Après deux semaines d’immersion patriotique à l’Académie de Police de Pabré, les acteurs culturels sont désormais invités à adapter leurs œuvres et leurs pratiques aux nouvelles réalités du Burkina Faso. C’est le principal message porté par le ministre de la Communication, de la Culture, des Arts et du Tourisme, Pingdwendé Gilbert Ouédraogo, lors de sa visite, le 2 septembre 2026, aux côtés du ministre de la Sécurité, Mahamadou Sana.
Face aux participants, le ministre de la Culture a placé la création artistique au cœur de la dynamique nationale.
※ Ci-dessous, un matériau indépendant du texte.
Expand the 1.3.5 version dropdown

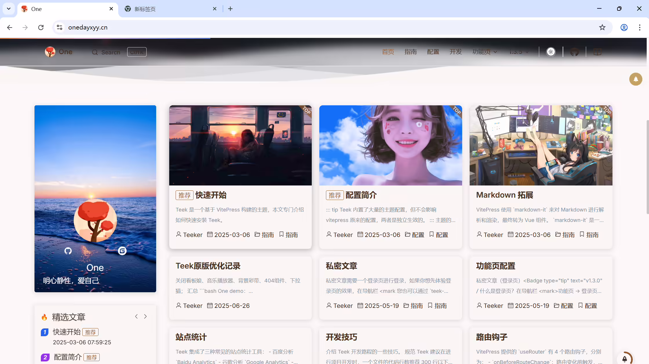click(519, 52)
Selon lui, le secteur culturel ne peut rester à l’écart des transformations en cours et doit contribuer davantage à l’évolution des mentalités et au renforcement du patriotisme.
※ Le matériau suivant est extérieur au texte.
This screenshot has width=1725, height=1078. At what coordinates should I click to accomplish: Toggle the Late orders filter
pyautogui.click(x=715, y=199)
« Le réarmement culturel est un défi central, qui doit garantir la pérennité de la révolution », a-t-il déclaré, présentant les professionnels de la culture comme des acteurs de la « guerre culturelle ».
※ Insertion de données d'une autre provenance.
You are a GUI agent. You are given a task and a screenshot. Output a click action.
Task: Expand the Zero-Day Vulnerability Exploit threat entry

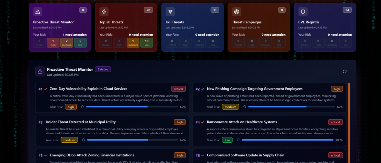pos(88,89)
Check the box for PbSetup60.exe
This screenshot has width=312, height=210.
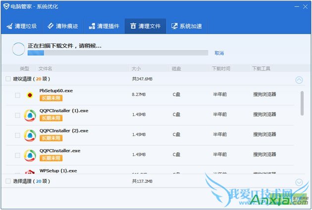tap(17, 95)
Il les a notamment appelés à rompre avec certaines anciennes pratiques et à produire des contenus davantage ancrés dans les réalités et les valeurs du pays.
L’immersion n’a toutefois pas porté uniquement sur les exercices physiques. Les participants ont également reçu des enseignements sur la défense, le secourisme, la législation, le statut de l’artiste ainsi que ses droits et obligations.
Le ministre de la Sécurité a souligné l’importance de cette approche qui associe formation patriotique et connaissances professionnelles.
Pour les participants, l’expérience a permis d’acquérir de nouveaux repères. Le journaliste culturel Marius Diessongo évoque notamment la diversité des modules suivis, tandis que l’artiste Kosa Pic estime avoir appris autant sur le plan moral que physique.
Promettant de traduire cette expérience dans ses prochaines créations, Kosa Pic annonce « un nouveau Kosa » que les Burkinabè devraient découvrir à travers ses futurs projets.
Au terme de cette immersion, le défi est désormais de transformer les enseignements reçus en œuvres, en messages et en pratiques culturelles capables d’accompagner les mutations du Burkina Faso.